Most commonly, an immediate total abdominal hysterectomy (TAH) is done immediately.  Sometimes, doctors try to reduce the size of the tumor before surgery by administering a course of chemo before.  Chemo, though hard to go through, has the advantage of killing off the microscopic cancer cells that may be circulating elsewhere in the body.  I had chemo and then surgery.  

Uterine cancer is scary, but can be usually cured with prompt and thorough treatment.

When I was diagnosed, I was a mess, terrified and crying.  The best thing you can do for yourself right now, in addition to seeking the comfort and assistance of family and friends, is to seek knowledge about this cancer for yourself.  Try the american cancer society web site.  

This is a battle, and you need to be an armed and knowledgeable warrior, so you can work intelligently with your doctor and not treat him or her with blind faith.  You need to know and understand why or why not things get done.  As the fear lessens, you will be better able to do this.

And, one final word.  Don't let ANYONE tell you how to feel about this!  You can fight cancer with your chin up or screaming and crying all the way.  The point is--you will be fighting.  

You're in my prayers. xx   

I'm trying to understand how uterine cancer can recur after a total hysterectomy. Isn't your uterus gone? I am facing this myself. I know what you all are going through.

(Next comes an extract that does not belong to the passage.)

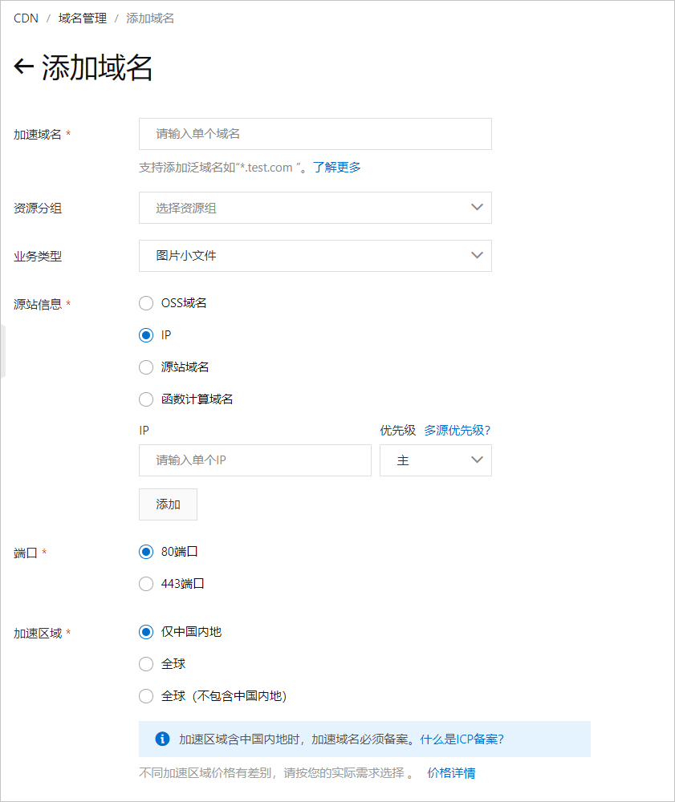Click the 什么是ICP备案? link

I am seeing a gynecological oncologist. It was diagnosed with a biopsy. I am having a scan on Monday for staging and mapping I understand and surgery on Wednesday. Thank you for your support. I am so scared. I'm doing a lot of praying too.

Even with a hysterectomy, microscopic uterine cancer cells can "migrate" out of the surgical site to other parts of the body. In come cases, they've already done that before the surgery and in other cases it happens afterwards.    

It is good they are moving swiftly, though it's probably happening so fast it's difficult to take it all in.  The scan will help them stage and map, but they won't know exactly what's going on until they perform the surgery and get a look at and biopsy the tissue.  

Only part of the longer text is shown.